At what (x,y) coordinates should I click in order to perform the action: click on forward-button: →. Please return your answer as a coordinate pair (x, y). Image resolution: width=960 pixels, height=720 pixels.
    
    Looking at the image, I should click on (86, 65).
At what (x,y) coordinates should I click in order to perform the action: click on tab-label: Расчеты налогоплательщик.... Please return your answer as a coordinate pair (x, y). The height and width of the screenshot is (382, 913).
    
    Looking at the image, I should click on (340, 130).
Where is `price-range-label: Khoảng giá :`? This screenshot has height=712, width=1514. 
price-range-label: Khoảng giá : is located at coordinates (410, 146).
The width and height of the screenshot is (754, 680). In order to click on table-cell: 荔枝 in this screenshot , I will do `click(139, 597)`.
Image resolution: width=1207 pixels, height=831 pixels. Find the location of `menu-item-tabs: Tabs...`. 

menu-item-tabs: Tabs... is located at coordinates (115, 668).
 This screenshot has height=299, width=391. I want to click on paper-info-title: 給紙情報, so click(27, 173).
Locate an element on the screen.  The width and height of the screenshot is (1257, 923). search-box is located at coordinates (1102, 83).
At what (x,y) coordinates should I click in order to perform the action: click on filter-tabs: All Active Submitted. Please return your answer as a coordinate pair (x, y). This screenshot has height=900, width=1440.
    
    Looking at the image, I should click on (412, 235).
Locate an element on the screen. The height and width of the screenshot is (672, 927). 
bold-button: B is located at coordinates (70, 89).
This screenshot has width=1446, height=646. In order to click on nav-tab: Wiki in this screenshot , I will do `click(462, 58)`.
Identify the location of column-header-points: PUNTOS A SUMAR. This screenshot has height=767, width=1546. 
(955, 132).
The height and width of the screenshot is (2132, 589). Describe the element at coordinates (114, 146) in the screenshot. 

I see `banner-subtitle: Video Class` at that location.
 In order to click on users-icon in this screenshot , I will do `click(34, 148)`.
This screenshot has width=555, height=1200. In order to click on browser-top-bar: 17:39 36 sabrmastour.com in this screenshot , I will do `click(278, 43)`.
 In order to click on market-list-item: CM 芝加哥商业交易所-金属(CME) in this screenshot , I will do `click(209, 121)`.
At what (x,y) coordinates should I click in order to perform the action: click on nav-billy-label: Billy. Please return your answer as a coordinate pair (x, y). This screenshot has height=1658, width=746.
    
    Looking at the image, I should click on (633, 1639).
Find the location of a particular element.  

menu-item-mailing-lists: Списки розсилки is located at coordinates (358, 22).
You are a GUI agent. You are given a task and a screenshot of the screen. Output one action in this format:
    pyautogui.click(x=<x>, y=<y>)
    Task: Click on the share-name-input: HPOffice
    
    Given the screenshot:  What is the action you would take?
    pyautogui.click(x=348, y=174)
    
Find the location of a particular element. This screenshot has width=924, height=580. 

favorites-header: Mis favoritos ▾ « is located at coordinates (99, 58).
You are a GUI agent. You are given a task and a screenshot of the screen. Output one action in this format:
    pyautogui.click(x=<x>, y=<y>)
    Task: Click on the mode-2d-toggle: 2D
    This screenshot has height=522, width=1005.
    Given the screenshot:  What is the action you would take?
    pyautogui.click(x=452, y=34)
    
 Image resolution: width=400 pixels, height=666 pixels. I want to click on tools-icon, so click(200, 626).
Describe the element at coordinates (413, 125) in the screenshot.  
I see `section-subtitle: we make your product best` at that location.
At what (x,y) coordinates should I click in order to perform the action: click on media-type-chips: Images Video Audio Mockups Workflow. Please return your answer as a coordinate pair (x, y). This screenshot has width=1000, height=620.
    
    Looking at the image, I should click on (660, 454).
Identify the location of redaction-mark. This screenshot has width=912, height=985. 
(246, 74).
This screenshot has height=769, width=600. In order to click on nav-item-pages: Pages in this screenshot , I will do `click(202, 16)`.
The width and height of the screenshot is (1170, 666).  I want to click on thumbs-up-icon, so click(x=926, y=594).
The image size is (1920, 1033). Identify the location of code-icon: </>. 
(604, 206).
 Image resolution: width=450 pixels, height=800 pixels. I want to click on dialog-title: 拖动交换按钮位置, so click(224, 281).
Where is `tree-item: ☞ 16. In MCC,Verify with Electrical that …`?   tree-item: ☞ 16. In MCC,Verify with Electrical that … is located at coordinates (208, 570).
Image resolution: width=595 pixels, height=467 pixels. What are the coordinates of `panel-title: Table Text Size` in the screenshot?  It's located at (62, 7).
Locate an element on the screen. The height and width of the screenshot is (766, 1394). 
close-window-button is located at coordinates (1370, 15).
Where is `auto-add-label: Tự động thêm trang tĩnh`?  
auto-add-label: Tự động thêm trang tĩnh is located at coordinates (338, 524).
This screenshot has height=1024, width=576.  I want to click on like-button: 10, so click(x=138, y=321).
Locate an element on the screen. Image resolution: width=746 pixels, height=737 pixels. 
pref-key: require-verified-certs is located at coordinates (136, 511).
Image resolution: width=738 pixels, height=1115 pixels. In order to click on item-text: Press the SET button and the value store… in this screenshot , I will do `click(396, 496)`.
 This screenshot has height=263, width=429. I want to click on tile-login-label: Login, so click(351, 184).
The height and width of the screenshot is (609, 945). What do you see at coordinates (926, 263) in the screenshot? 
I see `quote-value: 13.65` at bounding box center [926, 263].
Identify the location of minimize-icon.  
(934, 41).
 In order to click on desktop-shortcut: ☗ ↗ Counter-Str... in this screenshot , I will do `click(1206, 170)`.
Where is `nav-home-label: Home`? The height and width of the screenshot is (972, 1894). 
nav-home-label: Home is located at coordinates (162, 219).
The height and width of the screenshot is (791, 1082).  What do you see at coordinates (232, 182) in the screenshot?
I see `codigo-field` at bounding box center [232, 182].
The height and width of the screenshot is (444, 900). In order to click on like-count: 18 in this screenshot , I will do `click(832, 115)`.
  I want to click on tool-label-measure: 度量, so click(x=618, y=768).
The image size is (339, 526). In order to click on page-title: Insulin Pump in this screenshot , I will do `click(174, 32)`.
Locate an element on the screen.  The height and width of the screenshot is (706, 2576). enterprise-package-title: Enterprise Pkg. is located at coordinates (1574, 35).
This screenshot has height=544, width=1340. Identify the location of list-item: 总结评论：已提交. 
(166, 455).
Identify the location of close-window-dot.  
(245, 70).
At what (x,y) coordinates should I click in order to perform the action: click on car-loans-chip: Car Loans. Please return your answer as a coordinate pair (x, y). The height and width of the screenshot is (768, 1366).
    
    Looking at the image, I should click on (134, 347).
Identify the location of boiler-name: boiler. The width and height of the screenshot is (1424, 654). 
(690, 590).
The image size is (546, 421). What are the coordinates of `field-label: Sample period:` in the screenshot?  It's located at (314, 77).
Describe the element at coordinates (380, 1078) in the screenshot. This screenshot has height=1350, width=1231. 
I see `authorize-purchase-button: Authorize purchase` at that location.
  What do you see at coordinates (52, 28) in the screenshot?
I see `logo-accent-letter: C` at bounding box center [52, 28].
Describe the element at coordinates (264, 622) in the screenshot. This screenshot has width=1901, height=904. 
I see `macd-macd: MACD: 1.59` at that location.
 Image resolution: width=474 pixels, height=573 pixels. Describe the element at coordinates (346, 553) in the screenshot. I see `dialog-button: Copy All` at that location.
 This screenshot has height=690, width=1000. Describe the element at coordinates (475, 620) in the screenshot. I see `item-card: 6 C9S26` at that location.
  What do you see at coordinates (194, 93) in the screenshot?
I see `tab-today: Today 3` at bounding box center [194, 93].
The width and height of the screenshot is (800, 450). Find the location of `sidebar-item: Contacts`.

» Exercise requirements
Duplicate the lines above verbatim, covering the stretch from the line containing "The width and height of the screenshot is (1170, 666)." through the line containing "close-window-button is located", with both of those lines included.

» Output of the task
The width and height of the screenshot is (1170, 666).  I want to click on thumbs-up-icon, so click(x=926, y=594).
The image size is (1920, 1033). Identify the location of code-icon: </>. 
(604, 206).
 Image resolution: width=450 pixels, height=800 pixels. I want to click on dialog-title: 拖动交换按钮位置, so click(224, 281).
Where is `tree-item: ☞ 16. In MCC,Verify with Electrical that …`?   tree-item: ☞ 16. In MCC,Verify with Electrical that … is located at coordinates (208, 570).
Image resolution: width=595 pixels, height=467 pixels. What are the coordinates of `panel-title: Table Text Size` in the screenshot?  It's located at (62, 7).
Locate an element on the screen. The height and width of the screenshot is (766, 1394). 
close-window-button is located at coordinates (1370, 15).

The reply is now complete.